Soffiò sul fiammifero. Passi? Sì, qualcuno si stava avvicinando.
In fretta Fred ricoprì il cane con i rami, poi tornò nel fitto del bosco. Si mise a tracolla il fucile e afferrò il ramo di un albero. Si issò con tutto il corpo nascondendosi tra il fogliame, prima che la donna arrivasse alla radura.
Aveva il passo leggero di un daino e la pelle più scura del colore della divisa. Ogni tanto si fermava e ascoltava. Quando si appoggiò alla nera corteccia di un albero, il contorno della pelle perse ogni definizione. Il cuore di Fred smise di battere per un istante. Riusciva a vedere l'uniforme ma non la donna che la indossava. Poi il cuore riprese a battergli con ritmo accelerato. Lei estrasse la pistola dal fodero e puntò la canna verso l'alto, continuando a guardarsi intorno. La vicesceriffo era immobile, in ascolto.
Riusciva a sentire il battito del cuore di Fred?

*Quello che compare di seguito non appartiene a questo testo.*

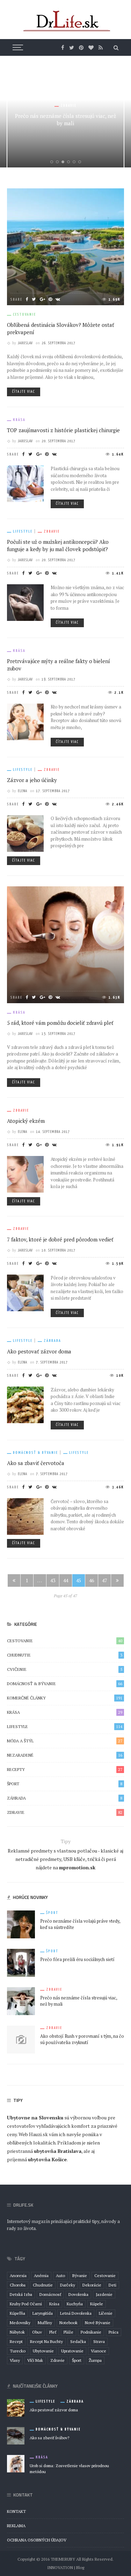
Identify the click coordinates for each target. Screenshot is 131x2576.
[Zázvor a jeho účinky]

Certo che no, è impossibile. Tuttavia, lui si tenne una mano premuta sul torace.
La vicesceriffo Beaudare riprese a correre nel bosco, fermandosi una sola volta a guardare indietro. Correva con grazia, come i tanti cervi che Fred aveva ucciso.

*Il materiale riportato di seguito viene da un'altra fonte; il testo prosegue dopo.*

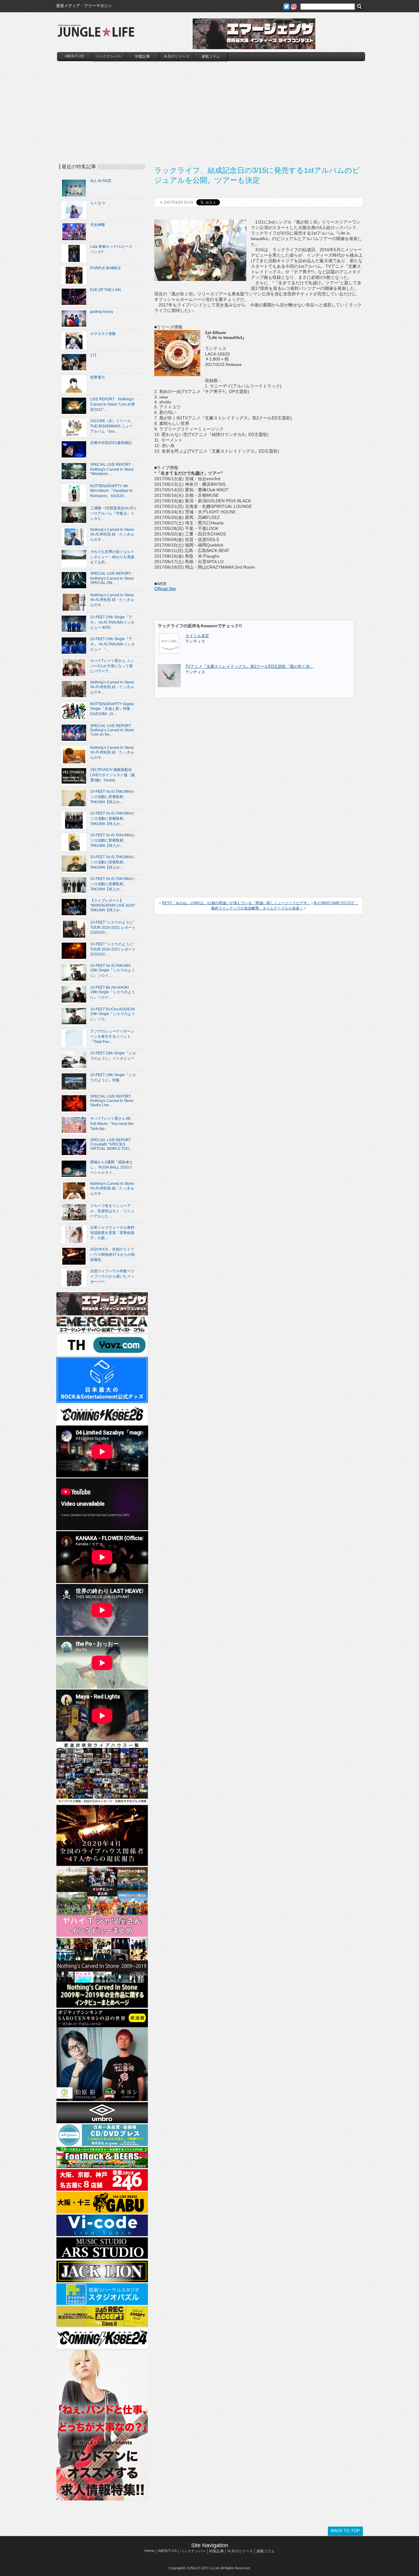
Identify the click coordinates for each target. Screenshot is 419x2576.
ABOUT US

Si fermarono sotto il pilone del telefono vicino al cottage di Henry Roth, che a segni disse: « Ci vediamo più tardi » e si allontanò, lasciando Charles nel mezzo della stradina sterrata.
Una voce conosciuta lo chiamò: «Charles, guarda su».
Risalì con lo sguardo il lungo pilone, fino a un viluppo di cavi e luci intermittenti.
Sicuro che Mallory fosse lassù, cominciò a salire la scaletta metallica.
Presto la scorse al lavoro sui fili. Afferrò uno dei bracci del pilone, e si trovò faccia a faccia con lei. Nel buio, i suoi capelli erano luminosi, i riccioli catturavano la luce della luna.
Lei gli rivolse un piccolo sorriso. Non le piaceva sprecare le parole, o forse non comprendeva il bisogno che ne avevano gli altri esseri umani. Aveva sempre preferito la compagnia delle macchine, silenziose, efficienti e poco inclini alla polemica. I colleghi del dipartimento di polizia di New York, la chiamavano "Mallory la Macchina".
«Ci rivediamo» disse Charles, e fece l'errore di guardare in giù, verso la strada. Dovette aggrapparsi con forza al pilone, concentrandosi sul viso di lei. «Vedo che lavori ancora senza rete…»
Mallory sembrava a suo agio, seduta nell'imbracatura di cuoio che recava il nome della locale società telefonica.
«Presumo che quella tu l'abbia rubata.»
Annuì distrattamente, senza offendersi. Era occupata a maneggiare fili scoperti. «Ho lavorato nel settore informatico di una società dei telefoni, su al Nord.»
Allungò una mano attraverso un intrico di fili per slacciargli la cravatta e togliergliela. Poi gli sbottonò il gilet, aprendolo in modo da esporre la camicia. Tra le stelle, insieme a Mallory, Charles pensò che quello era forse il momento più romantico della sua vita. Era ansioso di vedere cosa lei avrebbe fatto per rovinarglielo.